▸ What to work on: Return exactly the lines of the data below, from the one that contains "738x450 pixels." through the final line, and leave out every picture.

▸ The data:
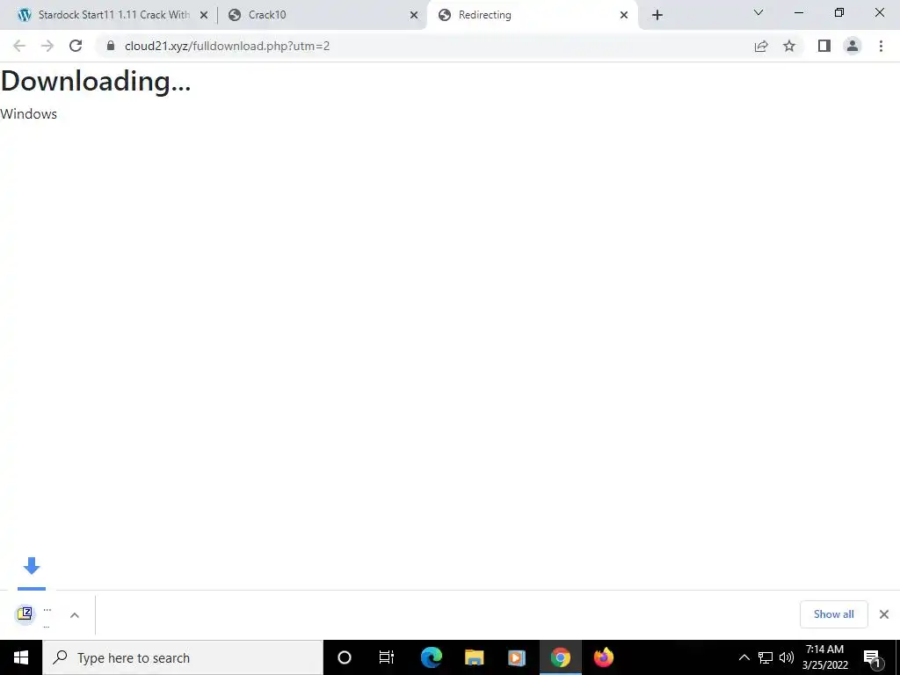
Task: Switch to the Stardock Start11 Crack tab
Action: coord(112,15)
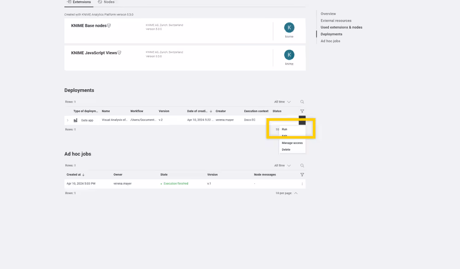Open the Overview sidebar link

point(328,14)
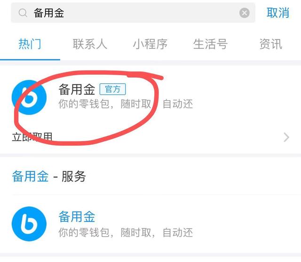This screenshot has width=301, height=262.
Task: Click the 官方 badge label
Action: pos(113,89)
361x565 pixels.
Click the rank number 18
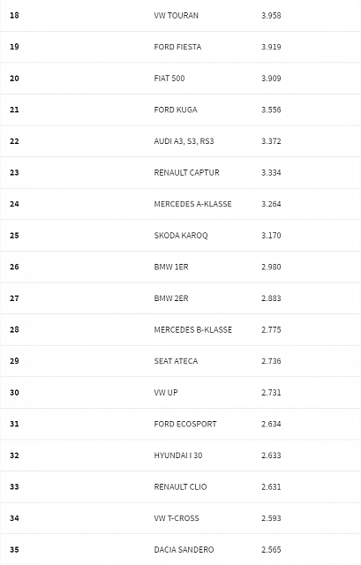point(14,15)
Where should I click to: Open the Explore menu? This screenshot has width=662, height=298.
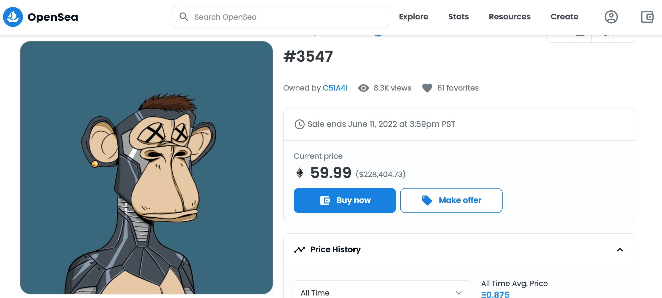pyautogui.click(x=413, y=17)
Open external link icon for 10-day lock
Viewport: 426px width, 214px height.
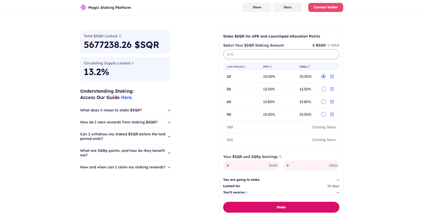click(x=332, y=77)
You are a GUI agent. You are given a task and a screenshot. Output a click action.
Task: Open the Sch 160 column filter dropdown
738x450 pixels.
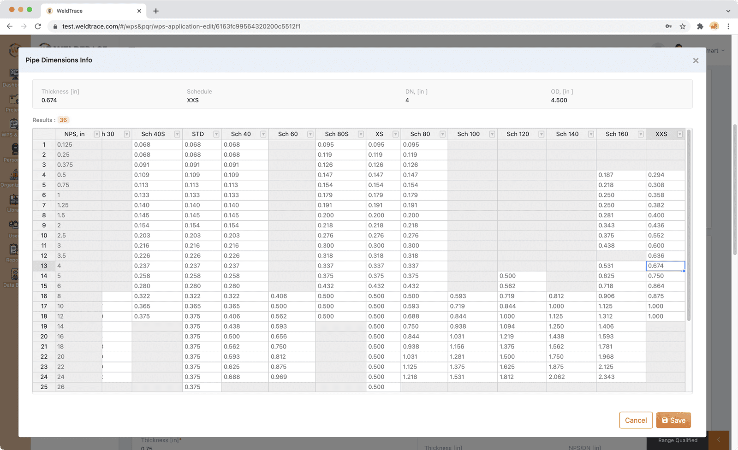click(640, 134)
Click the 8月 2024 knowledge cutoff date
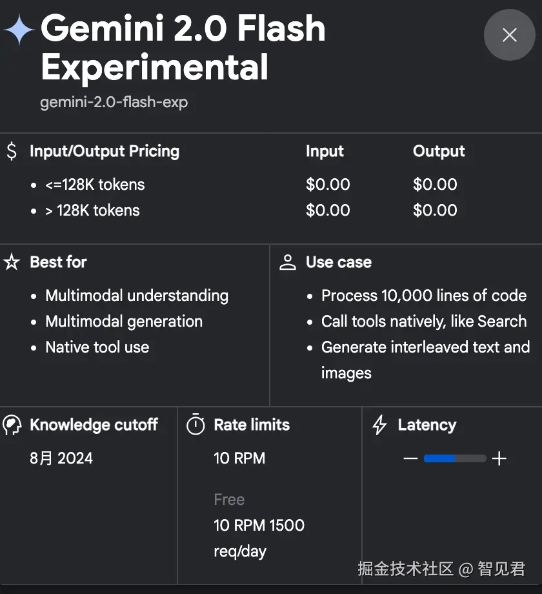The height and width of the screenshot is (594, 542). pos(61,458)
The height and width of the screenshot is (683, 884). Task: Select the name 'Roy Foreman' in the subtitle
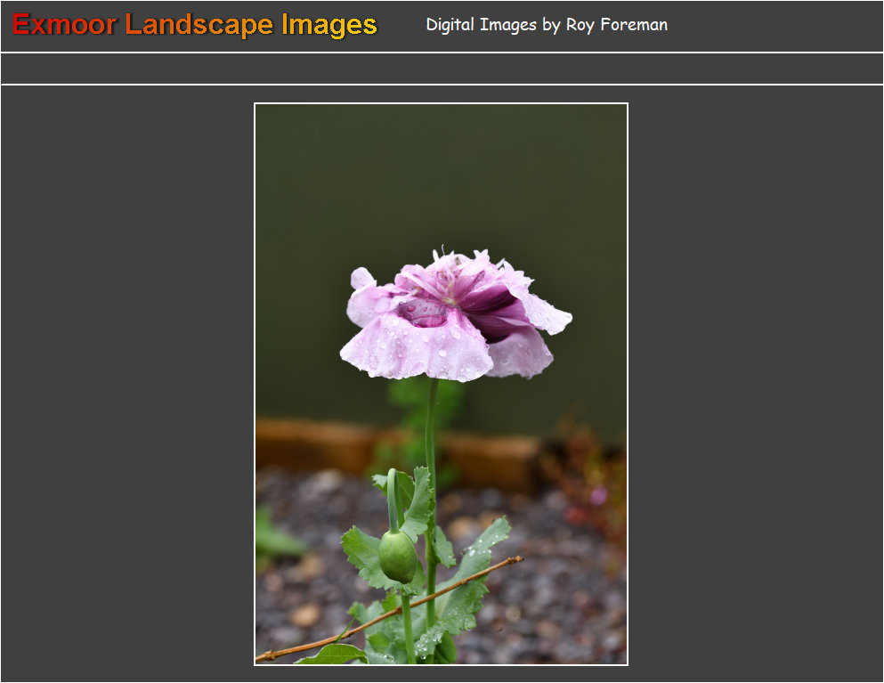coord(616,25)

▸ Answer to the problem:
738x450 pixels.
click(640, 134)
Click the 8月 2024 knowledge cutoff date
The height and width of the screenshot is (594, 542). pos(61,458)
The height and width of the screenshot is (683, 884). Task: Select the name 'Roy Foreman' in the subtitle
coord(616,25)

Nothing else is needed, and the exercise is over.